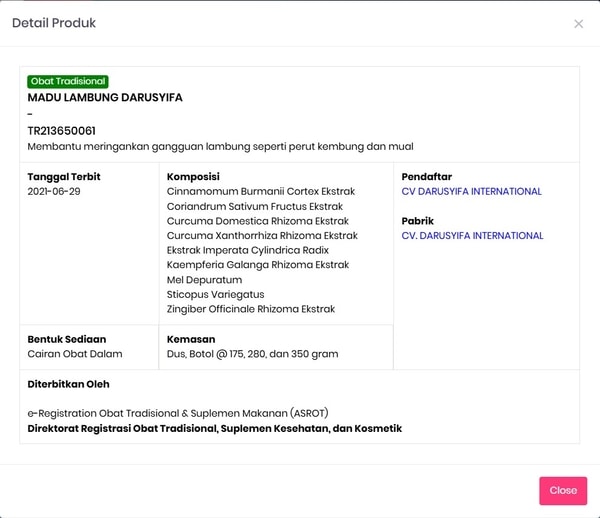Click the Kemasan packaging value Dus, Botol
The image size is (600, 518).
[x=253, y=354]
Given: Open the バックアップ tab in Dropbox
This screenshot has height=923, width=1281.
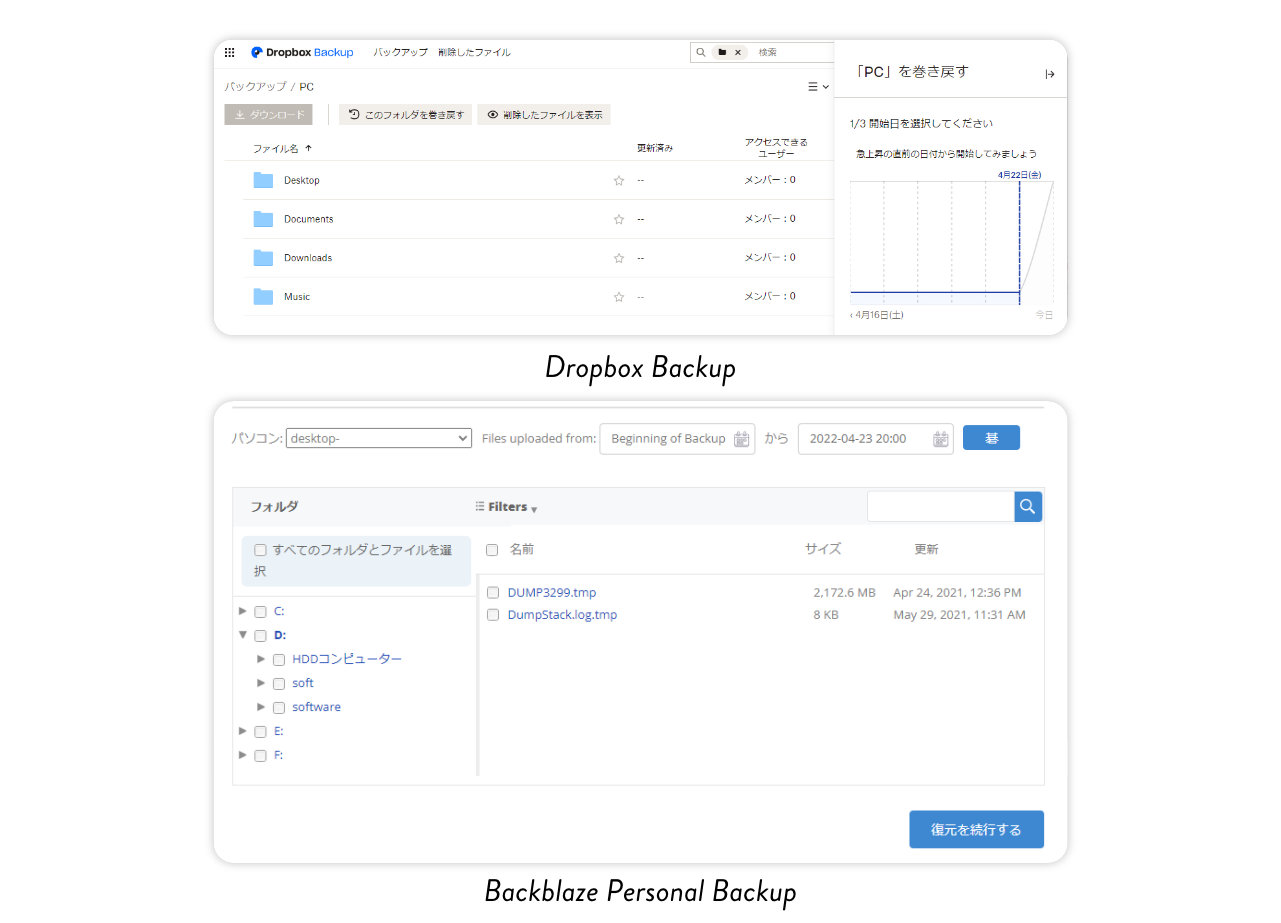Looking at the screenshot, I should (x=400, y=52).
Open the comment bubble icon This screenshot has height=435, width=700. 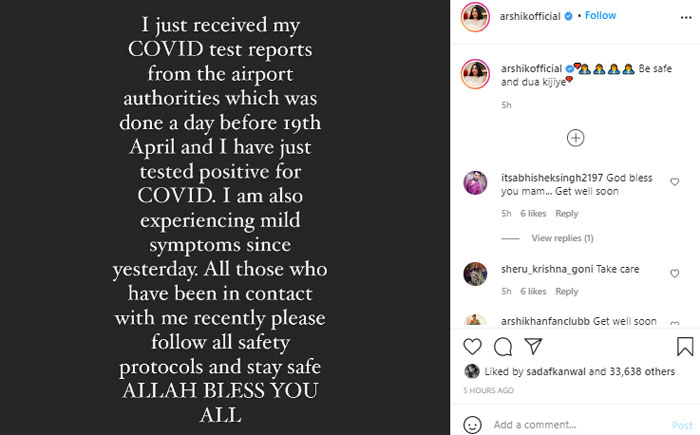click(503, 346)
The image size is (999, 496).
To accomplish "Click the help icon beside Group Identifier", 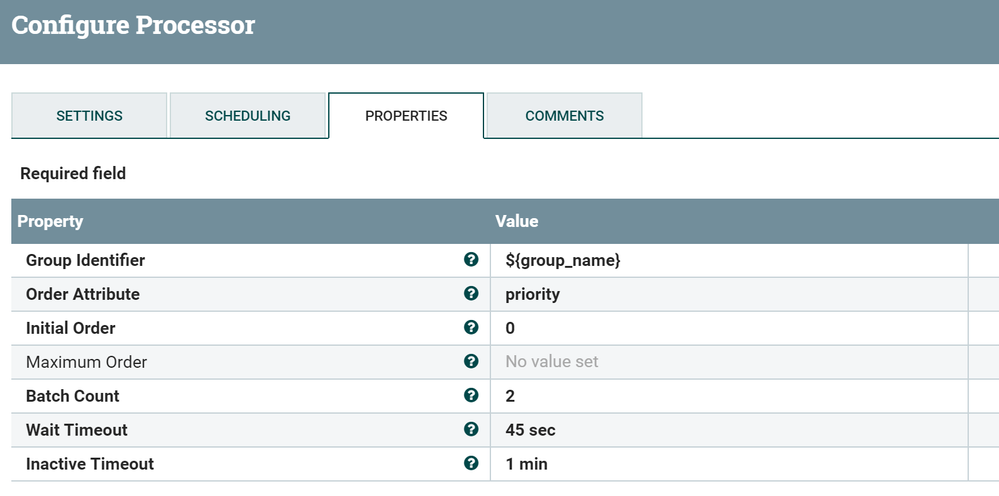I will point(471,260).
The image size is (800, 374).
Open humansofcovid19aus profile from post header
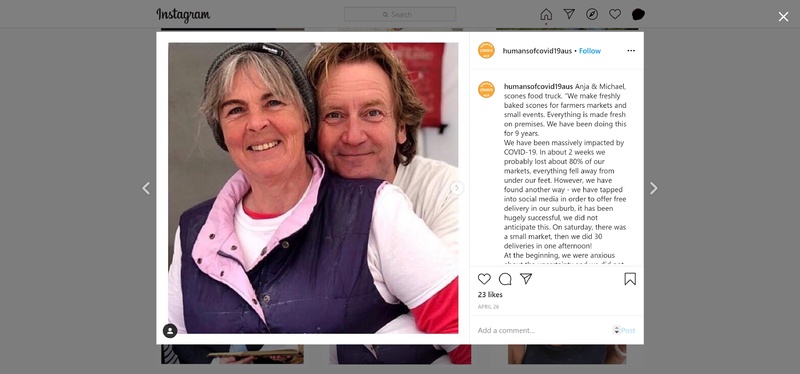tap(537, 51)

* * * * * * *

* Your goal *
Begin at the line containing "The image size is (800, 374)." and copy every line through the end of the data above exactly, omitting the pictures.

* Exercise solution *
The image size is (800, 374).
Open humansofcovid19aus profile from post header
tap(537, 51)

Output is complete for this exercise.